Anthusa of Constantinople was the daughter of the iconoclast Byzantine Emperor Constantine V and one of his wives. Details about Anthusa's birth are uncertain. According to one source, she and her brother, the future Emperor Leo the Khazar, were twins born on 25 January 750 to Constantine's first wife (i.e. Tzitzak), while another states that she was born in 757, a date which would make Eudokia her mother and rule out the possibility of being a twin, given that it is known for certain that Leo was born on the former date.

=== Religious life ===
When Anthusa became of age, her father urged her to marry. However, Anthusa desired monasticism and did not follow the emperor's orders. After the death of her father, Anthusa used all her personal property to help the poor and the orphaned. The devout Empress Irene, Leo's consort and therefore Anthusa's sister-in-law, regarded Anthusa highly and invited her to be her co-regent during the minority of Constantine VI. However, Anthusa declined the offer. At court, she wore clothes befitting her position as the late emperor's daughter, but underneath her elaborate clothes, she wore a hair-shirt.

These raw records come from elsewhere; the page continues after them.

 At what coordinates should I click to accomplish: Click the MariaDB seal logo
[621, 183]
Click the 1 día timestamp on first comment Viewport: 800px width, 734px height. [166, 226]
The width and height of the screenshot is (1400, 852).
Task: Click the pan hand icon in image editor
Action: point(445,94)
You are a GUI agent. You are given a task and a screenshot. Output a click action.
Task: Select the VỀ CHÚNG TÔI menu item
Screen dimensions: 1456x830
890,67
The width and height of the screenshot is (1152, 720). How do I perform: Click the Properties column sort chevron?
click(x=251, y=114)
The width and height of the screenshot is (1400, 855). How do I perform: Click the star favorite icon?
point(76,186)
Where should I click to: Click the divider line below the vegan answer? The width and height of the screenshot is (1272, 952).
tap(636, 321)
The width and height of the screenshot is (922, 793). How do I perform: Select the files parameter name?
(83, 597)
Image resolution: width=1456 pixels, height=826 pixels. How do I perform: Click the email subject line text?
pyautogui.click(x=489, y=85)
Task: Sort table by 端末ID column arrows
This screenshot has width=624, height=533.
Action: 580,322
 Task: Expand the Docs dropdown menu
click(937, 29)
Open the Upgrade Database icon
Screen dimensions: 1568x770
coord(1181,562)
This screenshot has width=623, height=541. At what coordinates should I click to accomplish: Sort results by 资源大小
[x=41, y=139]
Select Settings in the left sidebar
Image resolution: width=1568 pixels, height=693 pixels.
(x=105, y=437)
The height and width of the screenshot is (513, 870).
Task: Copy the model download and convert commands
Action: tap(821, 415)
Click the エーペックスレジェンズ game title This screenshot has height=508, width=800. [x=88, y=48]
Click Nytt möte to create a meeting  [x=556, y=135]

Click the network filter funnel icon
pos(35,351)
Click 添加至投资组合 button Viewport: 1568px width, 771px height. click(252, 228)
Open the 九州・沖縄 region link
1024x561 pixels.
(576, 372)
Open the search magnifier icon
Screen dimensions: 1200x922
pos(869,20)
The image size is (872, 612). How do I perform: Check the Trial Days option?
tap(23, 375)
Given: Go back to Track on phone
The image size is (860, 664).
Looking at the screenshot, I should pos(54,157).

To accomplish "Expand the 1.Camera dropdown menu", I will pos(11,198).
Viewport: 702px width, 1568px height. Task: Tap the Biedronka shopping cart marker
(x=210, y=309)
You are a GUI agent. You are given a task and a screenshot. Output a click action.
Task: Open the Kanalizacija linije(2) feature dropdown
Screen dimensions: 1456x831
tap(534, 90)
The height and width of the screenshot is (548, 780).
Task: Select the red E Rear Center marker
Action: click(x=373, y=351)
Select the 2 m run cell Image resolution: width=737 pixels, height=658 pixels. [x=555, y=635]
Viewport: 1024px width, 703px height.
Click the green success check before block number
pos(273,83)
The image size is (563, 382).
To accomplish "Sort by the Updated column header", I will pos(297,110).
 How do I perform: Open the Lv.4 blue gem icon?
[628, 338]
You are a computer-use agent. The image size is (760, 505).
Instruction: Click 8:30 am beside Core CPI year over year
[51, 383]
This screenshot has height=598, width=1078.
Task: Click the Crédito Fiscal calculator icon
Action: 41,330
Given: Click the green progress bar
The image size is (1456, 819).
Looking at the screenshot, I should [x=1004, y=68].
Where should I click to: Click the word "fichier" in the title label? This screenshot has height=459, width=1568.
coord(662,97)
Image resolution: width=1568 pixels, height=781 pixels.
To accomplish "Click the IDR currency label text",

Anthusa entered the monastery of Saint Euthymia. She was later tonsured by Patriarch Tarasios of Constantinople, and she founded the Omonoia Monastery ("omonoia" means 'concord' or 'charity') in Constantinople, which became known for its strict regulations.

=== Death ===
According to one source, Anthusa lived to the age of fifty-two, and died in 801 AD. Other sources claim that she died in 808 at the age of fifty-seven.